Please quote, word for word, the stretch from "Oliver fatally shot" through "he received suspension." in the news report below on the Jordan Edwards lawsuit.

## Text shown
▼

Dallas police officer Roy Oliver and his department are facing lawsuit filed by the family of Jordan Edwards, a black teen, who was shot dead by the officer April 29, according to reports Sunday. In the suit, the family accused Oliver of using excessive and deadly force and blamed the Balch Springs Police Department of providing inadequate training to the officer.

“There was no reason that any person in America — not just a black person — should ever have to bury their 15-year-old child who was doing everything right in life,” Jasmine Crockett, one of the family’s attorneys, said Sunday, according to the Associated Press (AP) that cited the lawsuit.

According to Crockett, the lawsuit was filed to preserve the legal rights of Edwards’ father, Odell Edwards. The family sought damages for Edwards’ wrongful death. It remained unclear how much money the family sought.

Oliver fatally shot 15-year-old Edwards when the latter left a party, where police were called in to inspect underage drinking. Edwards’ death was ruled as a homicide resulting from a rifle wound to the head. Following this, the officer was arrested on a murder charge.

According to the lawsuit, filed Friday, police should have known Oliver had “exhibited a pattern of escalating encounters with the public,” including a 2013 complaint by a prosecutor who said Oliver had an aggressive behavior and in a court used vulgar language, which made one prosecutor to send a young female intern out of the room. Oliver had appeared in the court for a driving while impaired (DWI) case, in which he received suspension.

The suit also held Balch Springs Police Chief Jonathan Haber and the department responsible for having “failed to provide adequate training to Oliver on appropriate methods and techniques to control situations similar to the one.”

▲

## Data excerpts

▼

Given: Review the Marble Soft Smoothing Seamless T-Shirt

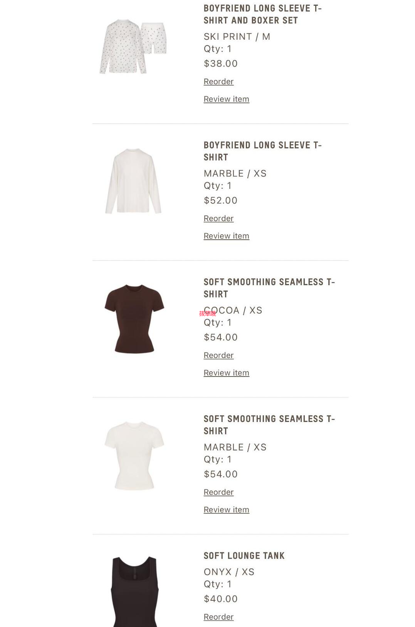Looking at the screenshot, I should [226, 509].
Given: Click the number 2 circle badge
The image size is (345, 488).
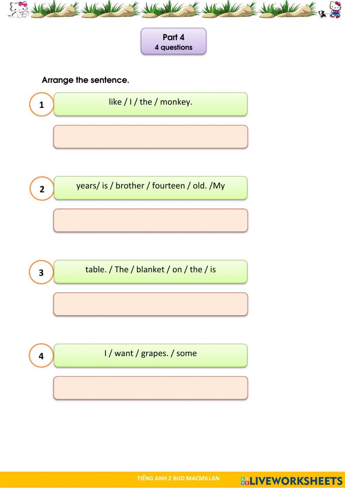Looking at the screenshot, I should coord(42,189).
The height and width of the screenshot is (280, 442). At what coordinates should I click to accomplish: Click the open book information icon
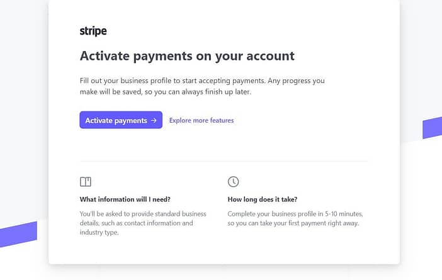86,182
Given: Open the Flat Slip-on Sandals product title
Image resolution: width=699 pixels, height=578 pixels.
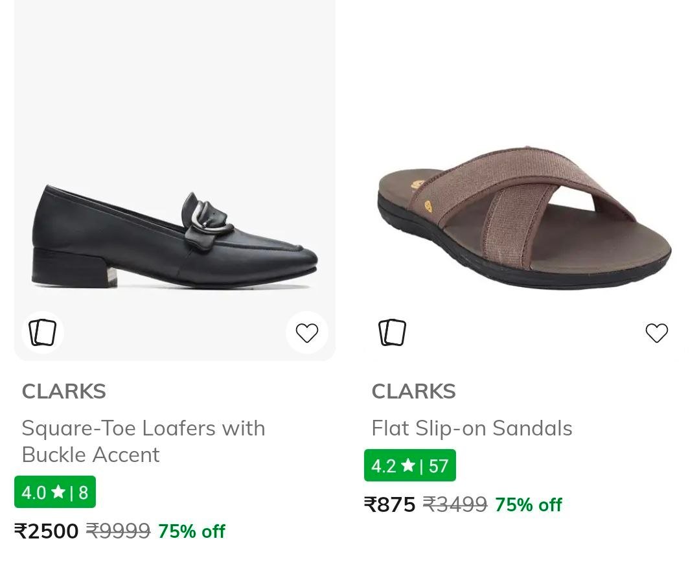Looking at the screenshot, I should point(471,428).
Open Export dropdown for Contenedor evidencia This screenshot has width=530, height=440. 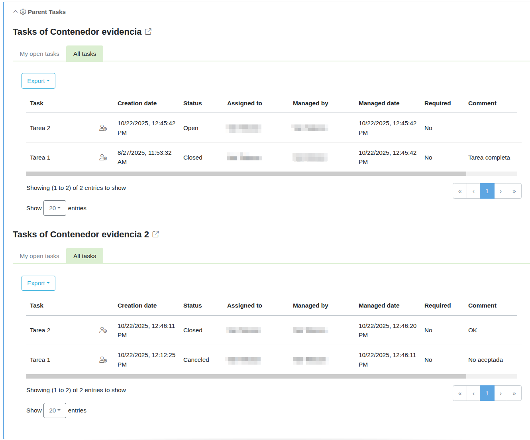tap(38, 81)
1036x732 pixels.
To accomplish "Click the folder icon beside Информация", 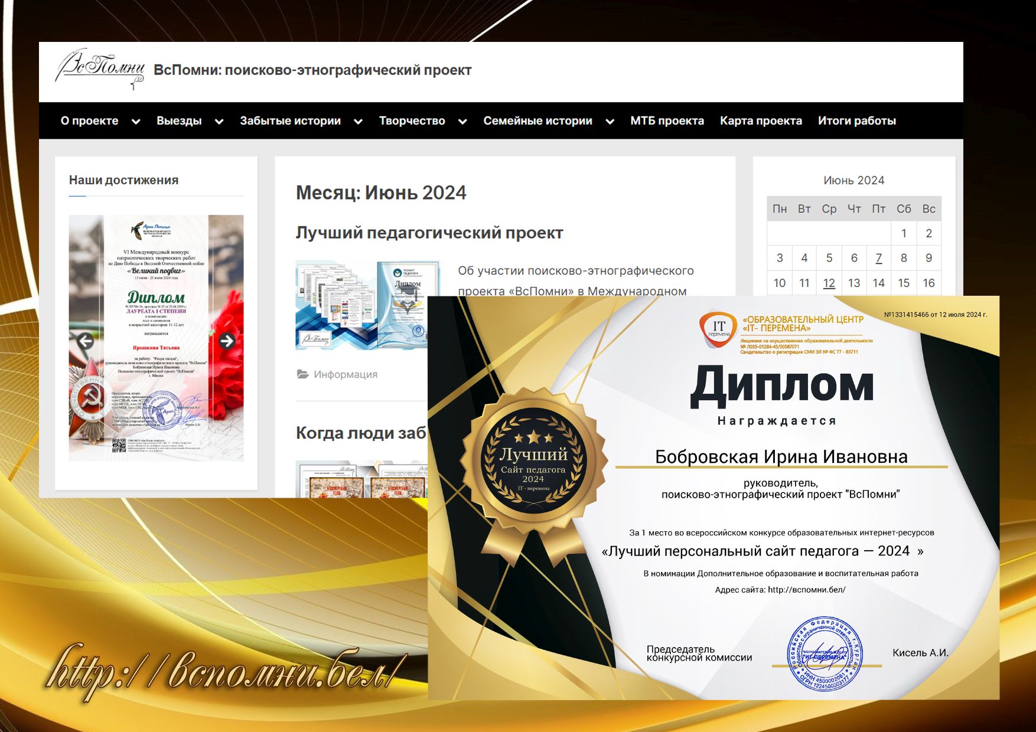I will tap(302, 374).
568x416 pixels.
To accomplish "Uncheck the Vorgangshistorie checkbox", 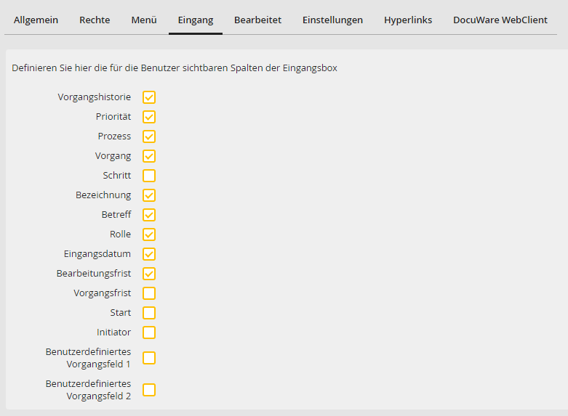I will coord(149,97).
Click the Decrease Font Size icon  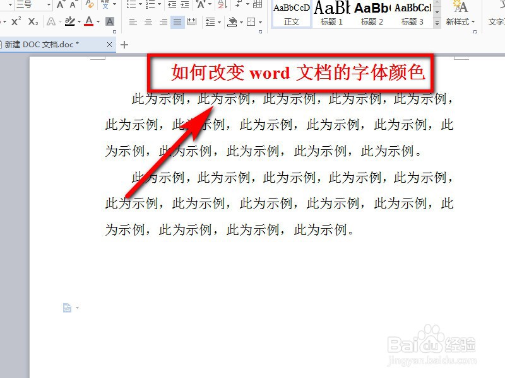[x=72, y=5]
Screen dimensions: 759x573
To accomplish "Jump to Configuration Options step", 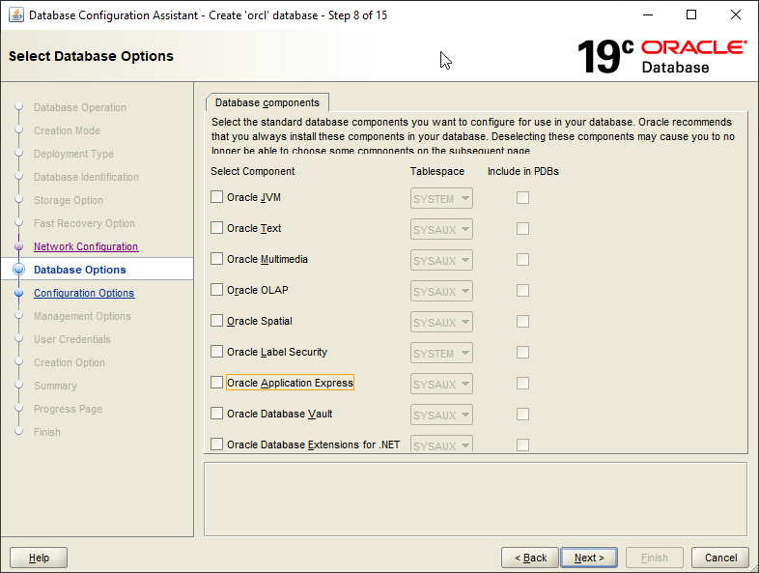I will [x=84, y=293].
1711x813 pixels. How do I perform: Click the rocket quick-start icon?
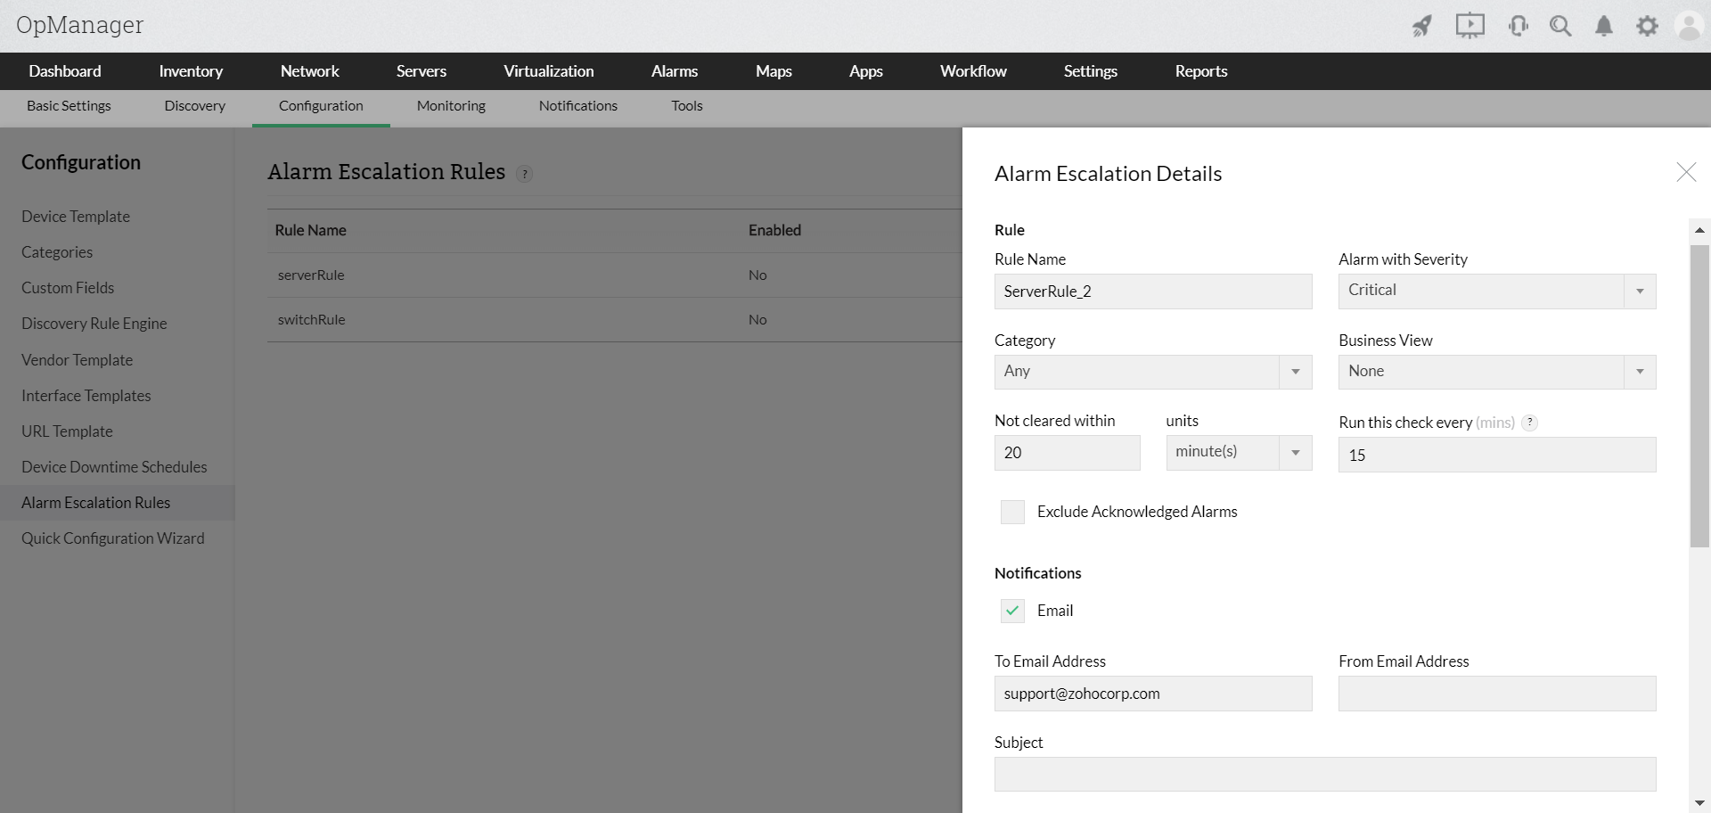(x=1422, y=26)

▲

## Task answer
Oliver fatally shot 15-year-old Edwards when the latter left a party, where police were called in to inspect underage drinking. Edwards’ death was ruled as a homicide resulting from a rifle wound to the head. Following this, the officer was arrested on a murder charge.

According to the lawsuit, filed Friday, police should have known Oliver had “exhibited a pattern of escalating encounters with the public,” including a 2013 complaint by a prosecutor who said Oliver had an aggressive behavior and in a court used vulgar language, which made one prosecutor to send a young female intern out of the room. Oliver had appeared in the court for a driving while impaired (DWI) case, in which he received suspension.